Sharing its name with an Ernest Hemmingway short story compilation released in 1927, Murakami’s Men without Women, like its titular predecessor, deals not only with isolated masculinity, but also with the delicately balanced equilibrium of heterosexual relationships. What is signified in the title is not only physical absence of women in men’s lives but also the difficulty of these opposites to live harmoniously due to societal pressures. What at first glance appears to be another straightforward battle of the sexes, however, soon evolves into something far more sweeping in scope.

The difference between Hemmingway and Murakami’s collections is the way they deal with their respective gender roles. In Hemmingway’s famous ‘Hills like White Elephants’, contained within his Men Without Women, a couple reflect on their decision to have an abortion. The gender roles here are clearly defined, the man practical but lacking in empathy, the woman more empathetic but without that functional mode of thought. In Murakami’s Men Without Women, however, the case is best described as inverted. It is the women who take the position of power, who are also prone to infidelity and quick to throw away sentiment.
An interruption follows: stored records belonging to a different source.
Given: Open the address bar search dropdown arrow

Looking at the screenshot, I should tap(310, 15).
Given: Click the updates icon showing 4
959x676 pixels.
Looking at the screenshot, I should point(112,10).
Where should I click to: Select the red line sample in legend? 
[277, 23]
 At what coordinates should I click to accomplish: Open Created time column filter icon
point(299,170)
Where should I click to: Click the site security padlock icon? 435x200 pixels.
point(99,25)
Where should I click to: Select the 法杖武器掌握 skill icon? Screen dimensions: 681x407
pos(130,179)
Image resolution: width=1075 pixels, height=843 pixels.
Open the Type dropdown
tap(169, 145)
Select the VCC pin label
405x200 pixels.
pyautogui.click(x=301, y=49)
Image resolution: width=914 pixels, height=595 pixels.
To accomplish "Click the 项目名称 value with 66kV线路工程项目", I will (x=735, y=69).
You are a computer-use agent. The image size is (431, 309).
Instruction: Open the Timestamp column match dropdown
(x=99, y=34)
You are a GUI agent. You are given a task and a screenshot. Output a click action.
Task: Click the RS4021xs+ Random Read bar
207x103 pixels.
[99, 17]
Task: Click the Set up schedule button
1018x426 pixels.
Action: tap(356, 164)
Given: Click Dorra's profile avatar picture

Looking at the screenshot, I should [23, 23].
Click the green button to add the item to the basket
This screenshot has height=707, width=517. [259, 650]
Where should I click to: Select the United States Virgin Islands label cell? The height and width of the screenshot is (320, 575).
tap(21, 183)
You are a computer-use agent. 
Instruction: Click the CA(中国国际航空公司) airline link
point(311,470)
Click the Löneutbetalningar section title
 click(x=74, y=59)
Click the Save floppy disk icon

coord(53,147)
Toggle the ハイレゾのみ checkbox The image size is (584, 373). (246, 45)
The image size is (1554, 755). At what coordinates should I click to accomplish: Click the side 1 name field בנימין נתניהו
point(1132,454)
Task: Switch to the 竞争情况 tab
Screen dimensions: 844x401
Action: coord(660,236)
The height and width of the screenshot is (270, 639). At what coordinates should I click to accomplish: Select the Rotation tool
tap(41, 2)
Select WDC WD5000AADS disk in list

Meanwhile, the men are left to pine and agonise, creating romantic illusions to keep themselves content. The antiquated gender roles have been reversed. This effect, while successful in ostensibly creating a sense of evolution, feels false in reality. Simply switching one rigid stereotype with another is a thinly-veiled ruse that often forces the characters into two-dimensionality. This is perhaps the biggest failing in an otherwise very strong collection, one which leaves the reader with much food for thought.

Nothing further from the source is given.